[Consignes]:
a) Dans l'extrait sur le domaine des Saulaies, combien d'hectares de grolleau et de pineau d'aunis ont été arrachés en quatre ans ?
b) Poursuivez l'extrait sur le domaine des Saulaies à partir de sa dernière phrase.

[Extrait du document]:
TAILLE. Trop occupé par ses activités commerciales, Pascal Leblanc (à gauche) ne taille pas lui-même ses vignes. Il confie cette tâche à Yannick Fradin (à droite), son employé à temps complet, et à un saisonnier. Ici, il vient contrôler la taille guyot simple sur une parcelle de cabernet franc. PHOTOS F. BAL
« Les ventes en bouteilles sont toujours là pour contrebalancer les pertes des ventes au négoce. Ce n'est pas logique. » À 45 ans, Pascal Leblanc, à la tête du domaine des Saulaies, à Faye-d'Anjou (Maine-et-Loire), dresse un constat mitigé de son parcours. Vingt-trois ans après avoir rejoint ses parents sur le domaine familial, il n'est pas parvenu à résoudre le problème de valorisation de ses vins. Ce n'est pas faute d'avoir essayé.
À son arrivée en 1990, le domaine compte 32 ha et produit 2 000 hl en année normale. Il vend la moitié de ses vins en cubis, 40 % en vrac au négoce et 30 000 bouteilles. Le gel de 1991 lui porte un coup dur. Mais l'effondrement des prix qui suit l'abondante récolte de 1992 est plus rude encore. « J'ai dû convaincre mes parents de se séparer de la partie vendue à perte au négoce, explique Pascal Leblanc. Cela faisait mal au cœur, mais nous avons bien fait. » En quatre ans, ils arrachent 14 ha de grolleau et de pineau d'aunis. Aujourd'hui, il reste 17,7 ha.
Durant cette période, le vigneron décroche un marché professionnel de 20 000 bouteilles, qu'il a conservé. Pendant les vendanges, la famille instaure un week-end portes ouvertes et reçoit une douzaine de groupes de 40 à 50 personnes.
« Les salons coûtent trop cher »
Au début des années 2000, après le départ à la retraite de ses parents, Pascal Leblanc remplace les cubis par des bibs. Il participe à cinquante-cinq soirées par an chez des particuliers qui réunissent une trentaine de personnes de leurs amis et famille en Bretagne, en Normandie, en Lorraine et dans le Nord. En revanche, le viticulteur ne fait pas de salons « car ils sont hors de prix, sans compter les frais annexes ».
En 2006, l'Angevin se rend à l'évidence : ce n'est pas suffisant. Il faut exporter. Il s'associe avec huit confrères dans un GIE qui s'achèvera sur un échec. Pascal Leblanc y perdra 9 000 euros.
L'an dernier, le domaine a vendu 400 hl en bibs, 50 000 bouteilles (375 hl) et 120 hl de cabernet d'Anjou en vrac au négoce. À l'automne, il a dû déstocker à perte 220 hl, dont 100 hl de cabernet d'Anjou déclassés en vin de France, pour régler des problèmes de trésoreries récurrents. De petites récoltes, comme en 2006, 2007, 2008 et 2012, et l'engorgement du marché en sont les causes. Côté investissement, Pascal Leblanc se limite au minimum. Il achète toujours du matériel d'occasion, en Cuma ou en copropriété. C'est ainsi qu'il possède une machine à vendanger Braud SB 53 Saphir depuis sept ans.
En janvier 2003, il a eu du nez en climatisant son chai, « sinon, j'aurais perdu des vins à cause de la canicule ». En 2005, le viticulteur angevin complète l'équipement en thermorégulant ses cuves avec un groupe de froid et des drapeaux.

[Données extraites]:
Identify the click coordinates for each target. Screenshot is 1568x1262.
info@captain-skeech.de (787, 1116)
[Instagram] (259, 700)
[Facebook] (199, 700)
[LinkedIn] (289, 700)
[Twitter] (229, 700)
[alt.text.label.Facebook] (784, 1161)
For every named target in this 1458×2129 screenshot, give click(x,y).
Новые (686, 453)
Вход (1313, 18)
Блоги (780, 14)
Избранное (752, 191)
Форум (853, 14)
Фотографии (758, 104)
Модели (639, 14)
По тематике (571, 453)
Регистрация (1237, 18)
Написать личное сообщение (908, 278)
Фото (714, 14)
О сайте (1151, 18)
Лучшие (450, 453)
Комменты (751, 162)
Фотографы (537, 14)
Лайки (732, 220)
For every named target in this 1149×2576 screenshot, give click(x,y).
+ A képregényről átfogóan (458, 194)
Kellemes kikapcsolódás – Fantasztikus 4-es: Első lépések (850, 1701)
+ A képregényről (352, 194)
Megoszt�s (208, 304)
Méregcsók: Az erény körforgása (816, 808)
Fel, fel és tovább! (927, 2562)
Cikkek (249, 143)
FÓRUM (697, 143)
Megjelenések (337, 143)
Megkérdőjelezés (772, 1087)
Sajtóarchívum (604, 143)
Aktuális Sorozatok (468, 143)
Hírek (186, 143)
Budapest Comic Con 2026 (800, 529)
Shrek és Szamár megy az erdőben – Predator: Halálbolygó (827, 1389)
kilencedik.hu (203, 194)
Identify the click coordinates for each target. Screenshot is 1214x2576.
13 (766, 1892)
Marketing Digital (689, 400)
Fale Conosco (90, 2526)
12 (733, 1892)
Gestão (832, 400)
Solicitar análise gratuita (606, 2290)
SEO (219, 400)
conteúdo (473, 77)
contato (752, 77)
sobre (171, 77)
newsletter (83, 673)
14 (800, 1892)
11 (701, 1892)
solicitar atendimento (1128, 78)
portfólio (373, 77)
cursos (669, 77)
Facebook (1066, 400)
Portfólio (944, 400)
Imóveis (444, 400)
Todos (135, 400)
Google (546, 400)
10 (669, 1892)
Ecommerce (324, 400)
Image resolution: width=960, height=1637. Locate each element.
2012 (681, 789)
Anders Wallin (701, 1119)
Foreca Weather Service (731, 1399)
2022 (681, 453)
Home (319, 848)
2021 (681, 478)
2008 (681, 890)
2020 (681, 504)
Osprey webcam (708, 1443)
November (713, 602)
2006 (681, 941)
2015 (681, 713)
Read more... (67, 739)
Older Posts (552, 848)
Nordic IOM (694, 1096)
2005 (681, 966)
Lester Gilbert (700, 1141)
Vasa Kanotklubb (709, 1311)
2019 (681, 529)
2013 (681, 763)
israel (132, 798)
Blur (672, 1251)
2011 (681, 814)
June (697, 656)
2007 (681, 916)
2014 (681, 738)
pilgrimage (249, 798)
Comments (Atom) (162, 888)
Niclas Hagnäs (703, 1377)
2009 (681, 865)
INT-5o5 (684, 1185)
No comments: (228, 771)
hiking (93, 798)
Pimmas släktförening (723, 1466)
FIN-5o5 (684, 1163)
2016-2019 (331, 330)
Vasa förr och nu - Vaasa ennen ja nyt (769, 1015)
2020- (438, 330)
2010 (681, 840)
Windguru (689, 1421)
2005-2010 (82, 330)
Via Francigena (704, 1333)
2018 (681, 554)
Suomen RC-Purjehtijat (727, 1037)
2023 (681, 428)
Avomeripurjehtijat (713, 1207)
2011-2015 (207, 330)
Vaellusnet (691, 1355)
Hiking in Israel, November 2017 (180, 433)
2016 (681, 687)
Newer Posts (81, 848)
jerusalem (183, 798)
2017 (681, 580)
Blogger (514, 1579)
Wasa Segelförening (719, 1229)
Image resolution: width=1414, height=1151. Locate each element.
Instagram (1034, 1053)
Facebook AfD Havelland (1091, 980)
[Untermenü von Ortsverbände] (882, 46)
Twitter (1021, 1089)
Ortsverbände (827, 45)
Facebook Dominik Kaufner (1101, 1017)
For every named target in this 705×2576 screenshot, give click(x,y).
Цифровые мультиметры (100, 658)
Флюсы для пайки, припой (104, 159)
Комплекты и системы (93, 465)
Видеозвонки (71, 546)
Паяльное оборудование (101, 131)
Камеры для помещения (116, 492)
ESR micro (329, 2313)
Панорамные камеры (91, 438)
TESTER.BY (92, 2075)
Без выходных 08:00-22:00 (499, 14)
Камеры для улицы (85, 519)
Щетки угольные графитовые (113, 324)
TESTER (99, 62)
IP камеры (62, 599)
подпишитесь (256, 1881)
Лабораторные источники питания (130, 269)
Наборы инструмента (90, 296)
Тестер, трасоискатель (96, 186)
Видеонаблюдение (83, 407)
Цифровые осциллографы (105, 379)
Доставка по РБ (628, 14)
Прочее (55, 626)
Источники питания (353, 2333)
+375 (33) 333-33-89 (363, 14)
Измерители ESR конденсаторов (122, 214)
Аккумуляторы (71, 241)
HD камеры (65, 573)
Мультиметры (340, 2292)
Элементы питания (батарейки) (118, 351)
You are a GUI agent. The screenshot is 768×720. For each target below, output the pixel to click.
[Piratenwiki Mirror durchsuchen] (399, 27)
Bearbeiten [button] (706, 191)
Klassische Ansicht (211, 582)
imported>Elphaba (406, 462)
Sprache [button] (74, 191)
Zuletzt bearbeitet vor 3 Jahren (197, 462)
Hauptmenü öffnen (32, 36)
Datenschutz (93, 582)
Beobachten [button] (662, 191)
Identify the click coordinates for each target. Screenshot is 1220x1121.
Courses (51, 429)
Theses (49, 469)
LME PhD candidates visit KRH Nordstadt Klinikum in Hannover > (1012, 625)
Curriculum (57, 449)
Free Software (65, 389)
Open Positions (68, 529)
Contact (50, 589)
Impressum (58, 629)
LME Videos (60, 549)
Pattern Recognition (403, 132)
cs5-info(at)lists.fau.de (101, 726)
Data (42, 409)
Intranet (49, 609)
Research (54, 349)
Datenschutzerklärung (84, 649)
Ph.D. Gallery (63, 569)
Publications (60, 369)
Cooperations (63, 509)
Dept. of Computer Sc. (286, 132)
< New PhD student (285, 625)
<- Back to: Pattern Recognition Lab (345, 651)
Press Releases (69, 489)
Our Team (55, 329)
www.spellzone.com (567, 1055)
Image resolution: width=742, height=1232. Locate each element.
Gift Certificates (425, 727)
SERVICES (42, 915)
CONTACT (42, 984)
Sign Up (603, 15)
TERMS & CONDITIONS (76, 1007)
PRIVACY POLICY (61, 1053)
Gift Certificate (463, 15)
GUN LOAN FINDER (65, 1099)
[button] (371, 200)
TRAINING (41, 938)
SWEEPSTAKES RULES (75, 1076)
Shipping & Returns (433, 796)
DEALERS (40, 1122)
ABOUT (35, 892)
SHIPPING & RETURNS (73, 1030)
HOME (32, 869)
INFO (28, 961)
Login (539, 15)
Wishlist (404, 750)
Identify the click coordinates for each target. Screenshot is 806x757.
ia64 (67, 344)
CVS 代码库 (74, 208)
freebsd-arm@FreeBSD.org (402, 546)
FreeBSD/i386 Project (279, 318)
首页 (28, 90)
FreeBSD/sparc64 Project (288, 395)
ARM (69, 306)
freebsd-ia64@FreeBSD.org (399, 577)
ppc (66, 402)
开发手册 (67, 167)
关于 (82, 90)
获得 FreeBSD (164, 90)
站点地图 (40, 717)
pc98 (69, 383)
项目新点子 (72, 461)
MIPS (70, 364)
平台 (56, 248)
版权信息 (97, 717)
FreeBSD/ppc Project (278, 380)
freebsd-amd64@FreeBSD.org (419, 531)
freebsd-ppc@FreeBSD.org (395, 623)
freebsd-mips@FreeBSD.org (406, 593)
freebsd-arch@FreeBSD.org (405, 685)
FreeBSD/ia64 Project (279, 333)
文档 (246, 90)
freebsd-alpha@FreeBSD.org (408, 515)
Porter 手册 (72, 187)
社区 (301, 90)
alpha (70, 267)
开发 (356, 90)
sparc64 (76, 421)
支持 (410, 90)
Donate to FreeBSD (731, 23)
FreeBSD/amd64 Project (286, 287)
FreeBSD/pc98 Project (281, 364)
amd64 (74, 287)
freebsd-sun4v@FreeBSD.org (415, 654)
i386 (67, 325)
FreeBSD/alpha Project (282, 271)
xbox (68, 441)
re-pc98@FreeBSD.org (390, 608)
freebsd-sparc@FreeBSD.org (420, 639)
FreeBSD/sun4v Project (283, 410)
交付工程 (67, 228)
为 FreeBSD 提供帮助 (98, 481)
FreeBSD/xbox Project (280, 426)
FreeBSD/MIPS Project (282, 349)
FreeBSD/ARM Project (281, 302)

[Corrigé]:
a) 14 hectares.

b)
Son vignoble est renouvelé régulièrement, au rythme de 0,5 ha par an. Les parcelles sont enherbées depuis 1992. Aujourd'hui, elles le sont à 12,5 ou 25 % de leur surface, avec des bandes de 45 cm tous les rangs ou un rang sur deux. Depuis quatre ans, il fait appel à Philippe Drouet. Pour 180 €/ha, ce conseiller indépendant lui permet d'être bien plus précis dans le réglage de son pulvérisateur et donc plus économe. L'an dernier, il n'a dépensé que 280 €/ha en coûts de traitement, contre 611 €/ha en moyenne dans la région.
Au chai, Pascal Leblanc raisonne davantage les vinifications. Par exemple, il n'emploie plus de tanins pour les rouges. Il chauffe la vendange de 25 à 30°C en fin de fermentation pour obtenir des vins ronds et souples. Il y a quatre ans, il a introduit une macération préfermentaire de 24 heures pour ses cabernets d'Anjou, des rosés demi-secs, afin de leur donner « du fruit, de la couleur et de la longueur en bouche ».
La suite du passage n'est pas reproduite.